Gafas de cerca
Tacho Rufino
Un juego de suma fea
el poliedro
HACER cosas es mucho más fácil que no hacer nada en absoluto. Y estar permanentemente activos y, sobre todo, productivos es uno de los grandes valores falaces de nuestra sociedad. Con ese principio inoculamos a nuestros hijos el virus del "no pares, sigue, sigue" y su eventual consecuencia, la ansiedad crónica: chino cantonés, jawara jitsu, fagot dulce, hípica en inglés, danza contemporánea, patinaje salsero, cocina para peques, natación colorterápica. El móvil es, a la postre, el cómplice necesario para este no parar por no parar. Conocerán la frase que enunció Pascal allá por el siglo XVII, cuando no había móviles ni reuniones por Skype: "Todas las desdichas del hombre derivan del hecho de que no es capaz de estar sentado tranquilamente, solo, en una habitación". El perpetuum mobile de la faena, la agenda humeante y los compromisos profesionales o sociales tiene claras trazas en la Biblia ("Ganarás el pan con el sudor de tu frente"), y siglos más tarde Lutero afirmaba que los pobres son pobres porque eran vagos y deben ser castigados con el trabajo duro. Esos tótems de las costumbres están tan plenamente arraigados en nuestro sistema ético como lo está su correlativo tabú: "No hacer nada es malo; la pereza es la madre de todos los vicios".

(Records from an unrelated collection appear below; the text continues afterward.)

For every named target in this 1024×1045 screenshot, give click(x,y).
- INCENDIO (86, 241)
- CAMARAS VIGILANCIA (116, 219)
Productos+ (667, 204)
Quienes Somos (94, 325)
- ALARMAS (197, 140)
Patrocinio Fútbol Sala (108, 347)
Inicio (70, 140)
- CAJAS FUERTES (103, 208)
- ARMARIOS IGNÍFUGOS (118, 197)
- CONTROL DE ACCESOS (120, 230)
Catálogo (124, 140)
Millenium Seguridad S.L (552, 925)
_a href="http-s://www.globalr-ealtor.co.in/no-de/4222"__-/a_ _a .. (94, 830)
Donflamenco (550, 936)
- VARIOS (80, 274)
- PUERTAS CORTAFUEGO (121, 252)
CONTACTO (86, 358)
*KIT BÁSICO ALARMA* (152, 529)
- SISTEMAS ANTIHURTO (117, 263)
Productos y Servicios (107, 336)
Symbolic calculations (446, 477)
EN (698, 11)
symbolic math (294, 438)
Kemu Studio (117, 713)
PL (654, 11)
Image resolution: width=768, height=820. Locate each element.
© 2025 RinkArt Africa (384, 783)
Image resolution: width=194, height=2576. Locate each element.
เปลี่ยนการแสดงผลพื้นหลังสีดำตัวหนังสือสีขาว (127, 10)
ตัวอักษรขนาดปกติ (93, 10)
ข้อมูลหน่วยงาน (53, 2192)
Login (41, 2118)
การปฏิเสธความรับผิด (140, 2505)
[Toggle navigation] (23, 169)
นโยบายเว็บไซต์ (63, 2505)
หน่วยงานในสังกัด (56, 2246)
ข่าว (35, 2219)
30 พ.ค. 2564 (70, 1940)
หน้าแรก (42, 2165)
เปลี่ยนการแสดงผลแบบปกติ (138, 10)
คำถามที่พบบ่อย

Recuerdo a una pequeña compañía de legionarios en el Peñón de Alhucemas, cuyo joven teniente no paraba de infligirles duras sesiones de entrenamiento a cualquier hora, inesperadas alarmas y simulacros, patéticas lecturas en voz alta. Todo con tal de que la tropa no estuviera quieta. Yo, solitario telegrafista, tenía tanto tiempo libre y tan escasos estímulos tecnológicos o sociales que allí escribí más literatura -o conatos de literatura- que en los quince años transcurridos tras acabar la mili, y experimenté con cierta profundidad en la fotografía. Porque el mucho trabajo no estimula la creatividad y la sacrosanta innovación -otro gran tótem contemporáneo-, sino todo lo contrario. De hecho, lo que el joven teniente hacía con sus proyectos de soldados aguerridos era adormecer toda forma de creatividad, y es ése justamente uno de los principios esenciales de la vida de la inmensa mayoría de los militares: aquéllos que no deciden, y sólo obedecen. Como el pelo corto, es así en todos los ejércitos del mundo. Por algo es. Por eso, si nos creemos que la innovación, santo grial de la gestión de empresa de hoy, es la clave, debemos ser consciente que el echahoras innovará poco o mal, y quizá sólo esté, con la sobrecarga, más controladito: mientras tanto trabajas (y tanto te estresa la agenda y tanto vas de culo todo el día y tan tarde llegas rendido a casa), menos piensas. Por no hablar de la felicidad "personal" y la sintonía del individuo con el cosmos, asuntos que dejamos gustosamente a Paulo Coelho.
Andrew J. Smart, un investigador de la Universidad de Nueva York ha publicado sus hallazgos sobre este asunto (El arte y la ciencia de no hacer nada, Clave Intelectual), y concluye que el mundo iría bastante mejor, e incluso sería más productivo, si fuésemos más vagos. Smart, que tiene nombre de tipo listo, no dice que un hipster apalancado zorrunamente en el sofá todo el santo día sea algo que tenga que ver con lo que él propone. La sacralización del ocio productivo es un error, si no un engaño de tradición oral y escrita. El esfuerzo continuo, dice, no nos hace ser más felices ni conseguir mejores resultados. Eso sí, acaba con nuestra serenidad y, por tanto, con nuestra creatividad. Muchos se hallan ante un tremendo horror al vacío al salir del despacho: son víctimas de la falacia-trampa del sudor y las doce horas en el tajo. Entrenemos la meditación -que conciste en no pensar, tengo entendido- y el dolce far niente en agosto. Es difícil, pero es lo suyo.